Ah, car combat. There’s just something special about going 150 mph and trying to not only outrace your opponents, but also blow them to kingdom come! Whether with fantastical spiked turtle shells or more realistic homing missiles, the car-combat genre’s seen it all. It is this deep love of the genre that has compelled EGM to look back at five of our favorite car-combat games.
Released: November 2001 – PlayStation 2, GameCube, Xbox
Though it’s not strictly a car combat game like Twisted Metal, the original Burnout did add an aggro edge to arcade racing. It wasn’t enough to drive fast—you also had to take out the competition by knocking them off the road. Or, even better, into oncoming traffic.
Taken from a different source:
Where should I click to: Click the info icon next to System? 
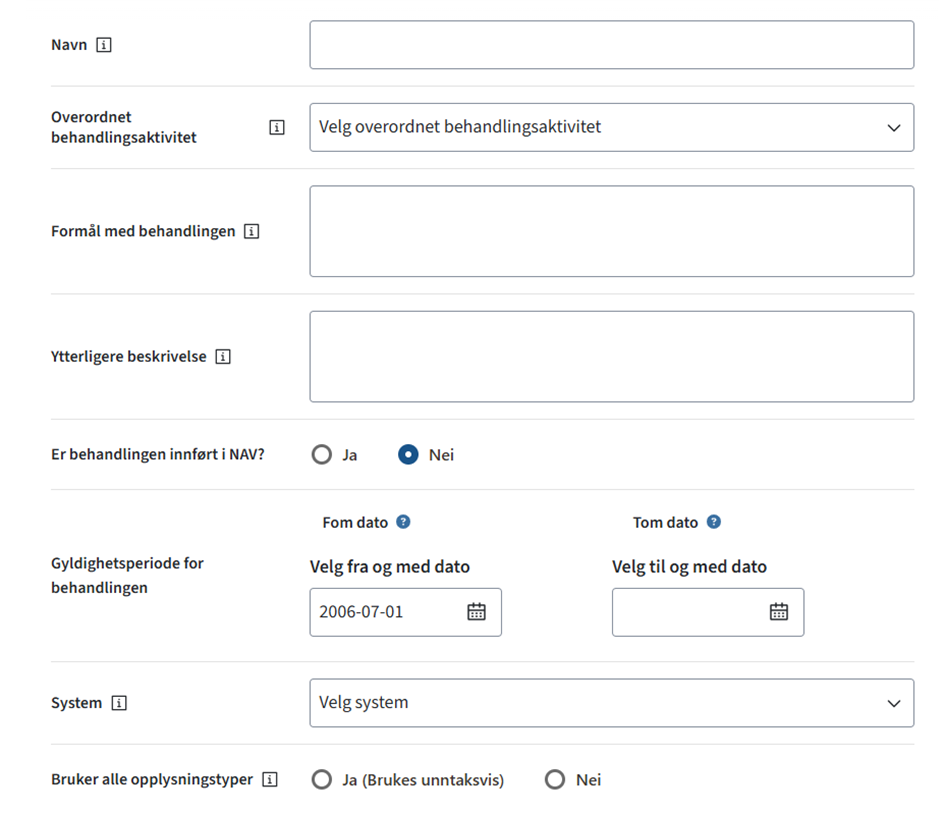pyautogui.click(x=119, y=704)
But that wasn’t the only thing that made the first game so exhilarating; it was that you did all of this while weaving in and out of traffic, some of which was of the aforementioned oncoming kind. It’s just too bad later iterations kind of lost this aspect, as they reduced the number of other cars on the road and made it more about the driving than the swerving.
Rock N’ Roll Racing
Released: June 1993 – SNES, Genesis
While most heap praise on Blizzard for their RTS and MMO offerings, my favorite of their interactive litter has to be Rock N’ Roll Racing, a classic rock–infused remix in the spirit of NES favorite R.C. Pro-AM. Few of my car-combat moments eclipsed the experience of tearing around the track with a souped-up battle tank, dodging landmines, and ripping off rockets with reckless abandon. Packed with menacing weapons, an addictive upgrade system, and a soundtrack featuring digitized hits from the likes of Steppenwolf, Black Sabbath, and George Thorogood, this tale of fame and glory on alien worlds was a blend of classic combat, role-playing, and kart racing that really broke the mold.
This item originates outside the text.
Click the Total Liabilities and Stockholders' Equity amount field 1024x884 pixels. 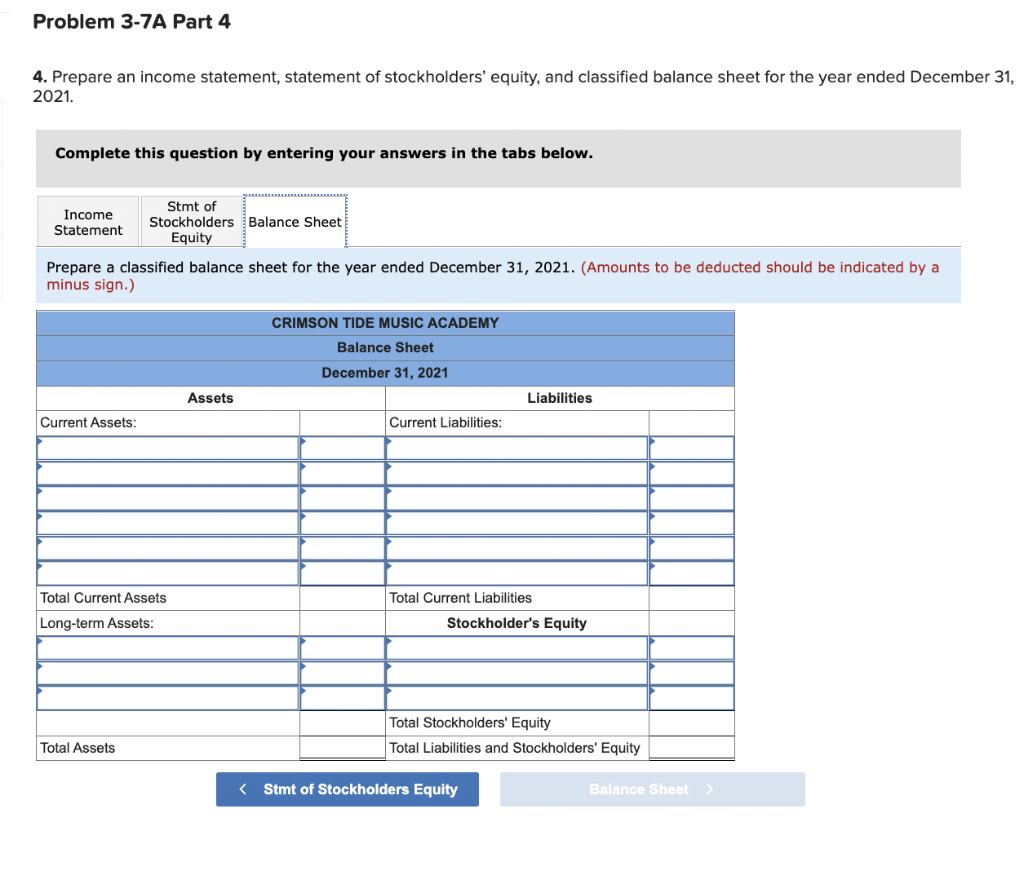691,747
Released: November 1990 – SNES
You think F-Zero doesn’t count as car combat? Tell that to those pushy enemy vehicles constantly trying to ram Captain Falcon off the road! I’m not much of a gearhead in gaming or in real life (my Mitsubishi’s just a metal box designed to get from Point A to Point B), but F-Zero’s intense speed and ruthless aggression engage my inner Jeff Gordon. When I hear those familiar Mute City strains—whether it’s on the Super NES, N64, or GameCube—I get that rush of adrenaline and know that it’s time to take Samurai Goroh out, man. Forget Operation Rainfall, Nintendo—how about a new F-Zero after eight years?!
Released: 1989 – Sega Mega CD
Road Avenger—or Road Blaster, depending on which version you played or what country you’re from—was one of a number of titles to come out during the big craze of “interactive videogames” delivered via LaserDisc. With your wife killed by a crazed biker gang, you do what any sensible husband would: hop into your custom red sports car and use it to exact swift justice, played out by perfectly-timed button pushes à la Dragon’s Lair. Really, though, even beyond the game itself, the reason this gets my nomination is simply for the opening song that was featured exclusively on the Sega CD version. That track—and its nonsensical lyrics—stand to this day as one of the proudest audio moments in gaming.
-Eric L. Patterson
Released: May 2010 – Xbox 360, PS3, PC
Sure, Blur isn’t the most original of games when it comes to car combat—but it’s definitely one of the most fun. Unfortunately, it came out during a flood of racing games, so it fell through the cracks for many people—which would later lead to Bizarre Creations closing up shop. But for those of us who did play it, we got a game that combined the car mechanics of Need for Speed with Mario Kart’s weaponized mayhem. With 60-plus story missions, a variety of game modes, and solid online multiplayer,Blur could’ve been the start of a rich car-combat franchise if Activision hadn’t been so quick to pull the plug. Plus, the game featured IndyCar and NASCAR driver Danica Patrick…and she’s just so dreamy.